以下の本文を読み、次の問いに答えよ。
(a) 調査の実施期間はいつからいつまでか。
(b) 調査に回答した産別組織はいくつか。
(c) 電機連合は2022・2023年度をどのような年と位置づけたか。

### 掲載本文
>>>>

ウイズ・アフターコロナに伴う社会変化に適応した活動へ。リスキリングや法改正に対応する組織も
 ――産別の運動方針

ビジネス・レーバー・モニター定例調査

ウイズコロナ、そしてアフターコロナで社会が変わるなかで、その変化に沿った組合活動を進める――JILPTが産別労組モニターを対象に実施した調査では、今年の運動方針・補強方針の特徴においてこのような傾向がみられた。新たな生活様式への変化を「好機」と捉える考えや、コロナ収束後の産業のあり方を模索する動きなどが把握できた。また、ここ2年余り、延期やオンライン開催となっていた組合員の会合を、今後は可能な限り対面で開催すると確認した産別もある。リスキリングを含めた学び直しの支援や法改正への対応といった、社会変化への適応を試みる動きもみられた。

調査では、モニターを委嘱している産別24組織、単組27組織に調査票を配布し、産別13組織、単組13組織から回答を得た。調査期間は10月5日~10月21日。なお、単組はほぼすべて大手企業の労組で構成している。

ウイズコロナ・アフターコロナを見据えた方針を実践するスタートの年に/電機連合

電機メーカーの労働組合で構成する電機連合は、2021年の定期大会で、ウイズコロナ・アフターコロナを見据えた労働運動・活動のあり方を盛り込んだ中期運動方針を策定した。中期運動方針は、新型コロナの流行が終息しても以前の姿に戻るとは考えにくく、また、次なる感染症が拡大したとしても企業活動や労働環境、組合活動への影響が最小限にとどまる施策を講じておく必要があると考え、ニューノーマル(新常態)における労働組合の運動・活動のあり方を検討したもの。そのうえで2022・2023年度について、「中期運動方針を本格的に実践していくスタートの年」と位置づけた。

<<<<

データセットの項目
>>>>

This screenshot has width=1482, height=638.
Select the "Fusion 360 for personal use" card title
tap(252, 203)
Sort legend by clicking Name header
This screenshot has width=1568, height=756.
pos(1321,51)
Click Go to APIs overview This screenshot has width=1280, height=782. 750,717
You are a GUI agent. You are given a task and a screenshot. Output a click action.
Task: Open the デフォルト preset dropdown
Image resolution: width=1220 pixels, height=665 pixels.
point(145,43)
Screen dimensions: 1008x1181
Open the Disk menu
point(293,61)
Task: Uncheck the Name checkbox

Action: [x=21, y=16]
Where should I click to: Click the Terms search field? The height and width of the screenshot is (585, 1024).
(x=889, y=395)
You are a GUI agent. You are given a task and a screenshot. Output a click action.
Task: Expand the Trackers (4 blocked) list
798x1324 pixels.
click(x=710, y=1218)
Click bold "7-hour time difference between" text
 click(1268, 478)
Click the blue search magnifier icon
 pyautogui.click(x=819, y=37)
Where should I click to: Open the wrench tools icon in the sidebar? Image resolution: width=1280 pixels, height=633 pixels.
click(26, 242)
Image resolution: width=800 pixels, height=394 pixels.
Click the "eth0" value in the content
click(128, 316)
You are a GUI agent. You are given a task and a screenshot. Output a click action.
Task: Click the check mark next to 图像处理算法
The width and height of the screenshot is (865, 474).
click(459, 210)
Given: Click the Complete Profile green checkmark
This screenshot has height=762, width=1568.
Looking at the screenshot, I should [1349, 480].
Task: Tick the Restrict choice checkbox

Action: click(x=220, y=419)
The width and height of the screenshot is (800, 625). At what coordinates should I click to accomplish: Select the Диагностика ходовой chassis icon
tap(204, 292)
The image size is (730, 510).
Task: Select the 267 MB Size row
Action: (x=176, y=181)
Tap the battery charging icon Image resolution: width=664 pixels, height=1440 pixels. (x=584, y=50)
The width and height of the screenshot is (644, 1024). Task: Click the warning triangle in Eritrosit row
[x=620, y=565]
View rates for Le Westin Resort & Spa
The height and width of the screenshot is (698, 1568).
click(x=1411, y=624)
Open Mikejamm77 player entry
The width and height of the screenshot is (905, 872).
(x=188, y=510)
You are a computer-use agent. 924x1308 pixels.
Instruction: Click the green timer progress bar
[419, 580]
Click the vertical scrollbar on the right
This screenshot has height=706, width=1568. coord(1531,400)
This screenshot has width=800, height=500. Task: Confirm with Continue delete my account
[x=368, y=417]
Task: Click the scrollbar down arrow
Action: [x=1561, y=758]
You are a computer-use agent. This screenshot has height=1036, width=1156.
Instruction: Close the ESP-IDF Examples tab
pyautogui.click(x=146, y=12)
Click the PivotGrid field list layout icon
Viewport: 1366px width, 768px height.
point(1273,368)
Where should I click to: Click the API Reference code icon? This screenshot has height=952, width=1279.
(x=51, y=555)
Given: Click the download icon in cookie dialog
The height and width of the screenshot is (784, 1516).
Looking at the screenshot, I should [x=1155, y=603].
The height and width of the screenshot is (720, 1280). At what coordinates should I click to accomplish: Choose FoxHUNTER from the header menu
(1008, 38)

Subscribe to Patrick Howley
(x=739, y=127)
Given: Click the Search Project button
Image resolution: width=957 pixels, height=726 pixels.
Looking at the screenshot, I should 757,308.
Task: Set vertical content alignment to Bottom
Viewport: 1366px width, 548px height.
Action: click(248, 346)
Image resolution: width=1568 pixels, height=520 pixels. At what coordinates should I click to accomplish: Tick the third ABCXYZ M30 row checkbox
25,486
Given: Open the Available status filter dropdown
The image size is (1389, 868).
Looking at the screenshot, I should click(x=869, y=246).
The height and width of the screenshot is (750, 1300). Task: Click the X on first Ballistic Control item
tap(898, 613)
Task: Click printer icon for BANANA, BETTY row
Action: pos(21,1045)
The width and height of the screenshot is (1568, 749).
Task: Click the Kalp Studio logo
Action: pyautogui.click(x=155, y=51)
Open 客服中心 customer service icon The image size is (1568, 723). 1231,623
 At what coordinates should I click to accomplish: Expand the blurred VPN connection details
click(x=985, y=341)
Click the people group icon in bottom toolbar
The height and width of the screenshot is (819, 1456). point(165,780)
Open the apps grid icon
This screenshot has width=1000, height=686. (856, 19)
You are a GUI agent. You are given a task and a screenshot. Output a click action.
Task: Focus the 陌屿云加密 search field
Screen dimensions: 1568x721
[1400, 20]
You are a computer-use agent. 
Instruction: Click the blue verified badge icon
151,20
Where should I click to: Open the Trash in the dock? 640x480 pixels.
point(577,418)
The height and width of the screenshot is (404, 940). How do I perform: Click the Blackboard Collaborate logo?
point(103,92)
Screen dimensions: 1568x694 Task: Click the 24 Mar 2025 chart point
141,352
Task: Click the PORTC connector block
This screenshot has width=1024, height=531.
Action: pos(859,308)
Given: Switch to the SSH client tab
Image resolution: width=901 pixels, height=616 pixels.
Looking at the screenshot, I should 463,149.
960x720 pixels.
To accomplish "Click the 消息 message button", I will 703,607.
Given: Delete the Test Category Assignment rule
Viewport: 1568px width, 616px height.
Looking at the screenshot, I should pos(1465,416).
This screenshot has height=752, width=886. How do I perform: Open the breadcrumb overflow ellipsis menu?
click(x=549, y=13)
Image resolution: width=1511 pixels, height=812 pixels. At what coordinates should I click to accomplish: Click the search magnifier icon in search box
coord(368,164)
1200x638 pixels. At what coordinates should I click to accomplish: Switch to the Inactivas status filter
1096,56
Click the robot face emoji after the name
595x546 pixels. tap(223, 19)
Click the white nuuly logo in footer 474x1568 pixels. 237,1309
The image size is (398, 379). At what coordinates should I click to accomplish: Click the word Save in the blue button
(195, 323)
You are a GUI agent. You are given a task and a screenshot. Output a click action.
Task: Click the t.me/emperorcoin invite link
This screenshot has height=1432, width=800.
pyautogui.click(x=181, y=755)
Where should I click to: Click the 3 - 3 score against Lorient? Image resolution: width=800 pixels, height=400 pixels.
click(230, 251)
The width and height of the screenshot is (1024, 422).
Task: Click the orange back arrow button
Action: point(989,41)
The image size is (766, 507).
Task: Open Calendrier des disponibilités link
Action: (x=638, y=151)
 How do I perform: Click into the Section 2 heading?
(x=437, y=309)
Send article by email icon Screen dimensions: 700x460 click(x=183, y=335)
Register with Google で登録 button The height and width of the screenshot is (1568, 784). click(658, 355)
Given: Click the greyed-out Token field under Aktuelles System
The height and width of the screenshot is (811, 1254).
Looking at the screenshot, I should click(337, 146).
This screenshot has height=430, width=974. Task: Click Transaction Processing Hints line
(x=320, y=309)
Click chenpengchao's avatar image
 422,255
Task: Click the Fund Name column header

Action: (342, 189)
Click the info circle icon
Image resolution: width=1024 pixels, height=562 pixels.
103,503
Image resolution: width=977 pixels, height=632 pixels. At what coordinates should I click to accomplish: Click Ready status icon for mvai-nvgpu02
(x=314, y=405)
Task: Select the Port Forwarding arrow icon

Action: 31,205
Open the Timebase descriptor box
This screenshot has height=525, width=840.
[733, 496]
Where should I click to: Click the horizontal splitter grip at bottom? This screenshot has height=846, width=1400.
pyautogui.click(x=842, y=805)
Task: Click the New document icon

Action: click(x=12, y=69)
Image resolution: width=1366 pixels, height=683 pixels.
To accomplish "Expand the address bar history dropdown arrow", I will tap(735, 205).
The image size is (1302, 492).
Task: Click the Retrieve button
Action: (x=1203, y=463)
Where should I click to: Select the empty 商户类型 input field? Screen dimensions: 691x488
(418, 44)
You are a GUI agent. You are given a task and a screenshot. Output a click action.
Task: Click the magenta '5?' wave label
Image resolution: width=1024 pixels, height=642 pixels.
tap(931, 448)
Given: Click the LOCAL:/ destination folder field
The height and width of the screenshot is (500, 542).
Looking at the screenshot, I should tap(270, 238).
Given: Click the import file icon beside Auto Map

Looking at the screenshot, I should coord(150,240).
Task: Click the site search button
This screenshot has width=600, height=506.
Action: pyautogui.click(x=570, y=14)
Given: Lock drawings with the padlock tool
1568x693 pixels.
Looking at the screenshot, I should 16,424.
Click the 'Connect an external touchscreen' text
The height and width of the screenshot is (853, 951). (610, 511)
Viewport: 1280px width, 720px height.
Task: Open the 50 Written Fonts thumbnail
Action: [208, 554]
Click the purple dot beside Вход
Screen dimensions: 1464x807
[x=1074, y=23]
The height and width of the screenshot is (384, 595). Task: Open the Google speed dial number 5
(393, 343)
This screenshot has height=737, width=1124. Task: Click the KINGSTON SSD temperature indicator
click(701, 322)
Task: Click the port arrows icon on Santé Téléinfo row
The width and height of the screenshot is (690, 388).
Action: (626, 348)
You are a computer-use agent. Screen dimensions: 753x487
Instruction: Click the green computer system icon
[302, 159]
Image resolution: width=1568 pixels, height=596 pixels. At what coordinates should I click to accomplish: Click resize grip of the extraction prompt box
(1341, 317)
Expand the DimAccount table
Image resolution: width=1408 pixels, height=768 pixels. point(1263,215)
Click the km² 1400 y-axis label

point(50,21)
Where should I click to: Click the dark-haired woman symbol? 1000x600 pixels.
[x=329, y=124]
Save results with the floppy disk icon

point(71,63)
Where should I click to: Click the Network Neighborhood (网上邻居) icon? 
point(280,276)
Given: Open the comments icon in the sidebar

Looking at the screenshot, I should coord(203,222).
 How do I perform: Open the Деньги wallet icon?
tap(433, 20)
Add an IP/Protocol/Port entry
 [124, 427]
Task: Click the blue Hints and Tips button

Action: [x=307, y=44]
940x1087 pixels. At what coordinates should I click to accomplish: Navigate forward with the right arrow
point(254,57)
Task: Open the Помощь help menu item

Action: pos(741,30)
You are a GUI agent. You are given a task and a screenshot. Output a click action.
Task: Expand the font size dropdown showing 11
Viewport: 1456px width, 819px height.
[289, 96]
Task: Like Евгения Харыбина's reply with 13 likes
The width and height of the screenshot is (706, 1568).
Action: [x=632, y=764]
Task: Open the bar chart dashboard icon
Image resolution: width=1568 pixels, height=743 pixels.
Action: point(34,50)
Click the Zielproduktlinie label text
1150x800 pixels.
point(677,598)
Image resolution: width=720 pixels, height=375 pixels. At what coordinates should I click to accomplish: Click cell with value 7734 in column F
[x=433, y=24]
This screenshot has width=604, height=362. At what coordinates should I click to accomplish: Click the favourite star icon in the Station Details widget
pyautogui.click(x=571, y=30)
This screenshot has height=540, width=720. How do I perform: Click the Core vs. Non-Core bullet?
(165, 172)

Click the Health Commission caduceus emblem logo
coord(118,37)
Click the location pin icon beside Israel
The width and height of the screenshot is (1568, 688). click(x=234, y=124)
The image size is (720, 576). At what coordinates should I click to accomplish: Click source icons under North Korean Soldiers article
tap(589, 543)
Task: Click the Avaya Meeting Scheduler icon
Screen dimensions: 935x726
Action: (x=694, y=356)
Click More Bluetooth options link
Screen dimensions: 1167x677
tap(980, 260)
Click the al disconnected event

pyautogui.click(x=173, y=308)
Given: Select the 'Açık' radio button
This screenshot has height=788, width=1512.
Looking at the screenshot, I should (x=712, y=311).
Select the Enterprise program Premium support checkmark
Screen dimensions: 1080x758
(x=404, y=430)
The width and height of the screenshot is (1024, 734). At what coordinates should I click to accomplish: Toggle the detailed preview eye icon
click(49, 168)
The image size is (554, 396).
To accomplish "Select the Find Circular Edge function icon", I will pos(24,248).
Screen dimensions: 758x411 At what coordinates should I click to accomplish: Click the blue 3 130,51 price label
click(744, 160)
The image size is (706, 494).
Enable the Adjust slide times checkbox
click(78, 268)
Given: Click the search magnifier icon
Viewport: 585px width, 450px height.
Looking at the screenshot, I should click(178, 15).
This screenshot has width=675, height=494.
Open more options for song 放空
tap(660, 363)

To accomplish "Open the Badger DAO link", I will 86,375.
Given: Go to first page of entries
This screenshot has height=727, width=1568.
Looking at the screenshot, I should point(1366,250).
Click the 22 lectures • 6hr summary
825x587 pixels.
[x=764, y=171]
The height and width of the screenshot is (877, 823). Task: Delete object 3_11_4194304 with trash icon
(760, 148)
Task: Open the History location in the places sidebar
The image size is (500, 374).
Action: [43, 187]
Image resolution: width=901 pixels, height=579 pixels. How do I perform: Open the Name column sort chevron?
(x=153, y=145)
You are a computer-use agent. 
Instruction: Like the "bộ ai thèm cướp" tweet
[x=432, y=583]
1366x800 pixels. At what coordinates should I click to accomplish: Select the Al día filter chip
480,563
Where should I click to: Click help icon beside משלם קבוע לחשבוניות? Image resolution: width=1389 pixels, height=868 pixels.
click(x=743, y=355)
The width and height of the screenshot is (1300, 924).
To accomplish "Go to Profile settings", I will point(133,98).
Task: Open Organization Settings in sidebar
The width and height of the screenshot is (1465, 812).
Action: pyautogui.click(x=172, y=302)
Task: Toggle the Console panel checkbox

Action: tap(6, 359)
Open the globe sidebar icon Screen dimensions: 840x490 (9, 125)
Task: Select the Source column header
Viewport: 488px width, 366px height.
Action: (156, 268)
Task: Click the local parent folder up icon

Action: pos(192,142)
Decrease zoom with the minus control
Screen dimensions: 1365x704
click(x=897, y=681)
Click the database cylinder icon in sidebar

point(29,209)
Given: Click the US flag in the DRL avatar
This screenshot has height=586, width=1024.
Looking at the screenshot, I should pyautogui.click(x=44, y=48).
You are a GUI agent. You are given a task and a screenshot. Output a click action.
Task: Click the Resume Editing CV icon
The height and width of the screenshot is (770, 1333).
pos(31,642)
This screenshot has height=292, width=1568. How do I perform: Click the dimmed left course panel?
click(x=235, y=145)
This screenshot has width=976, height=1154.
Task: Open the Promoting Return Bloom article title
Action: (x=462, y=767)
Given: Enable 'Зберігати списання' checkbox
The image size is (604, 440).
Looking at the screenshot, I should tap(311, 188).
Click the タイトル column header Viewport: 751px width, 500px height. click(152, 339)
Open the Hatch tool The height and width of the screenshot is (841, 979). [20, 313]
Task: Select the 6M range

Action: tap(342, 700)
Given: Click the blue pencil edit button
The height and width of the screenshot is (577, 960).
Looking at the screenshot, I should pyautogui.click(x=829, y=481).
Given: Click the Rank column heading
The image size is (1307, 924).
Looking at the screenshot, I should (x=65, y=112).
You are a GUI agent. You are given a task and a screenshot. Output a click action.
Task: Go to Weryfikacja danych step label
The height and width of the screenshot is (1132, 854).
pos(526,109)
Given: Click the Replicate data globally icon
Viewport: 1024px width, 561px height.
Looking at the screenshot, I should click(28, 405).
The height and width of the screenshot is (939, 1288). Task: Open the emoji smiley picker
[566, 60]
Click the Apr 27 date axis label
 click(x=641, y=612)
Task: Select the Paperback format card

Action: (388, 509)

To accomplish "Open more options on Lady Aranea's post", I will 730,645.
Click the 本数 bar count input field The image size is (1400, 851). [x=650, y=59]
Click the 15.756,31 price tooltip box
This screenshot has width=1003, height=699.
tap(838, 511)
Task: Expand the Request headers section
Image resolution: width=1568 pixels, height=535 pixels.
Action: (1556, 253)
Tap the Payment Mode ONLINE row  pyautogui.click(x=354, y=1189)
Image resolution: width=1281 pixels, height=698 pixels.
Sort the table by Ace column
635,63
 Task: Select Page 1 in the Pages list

<<<<

### 解答
(a) 10月5日~10月21日
(b) 13組織
(c) 「中期運動方針を本格的に実践していくスタートの年」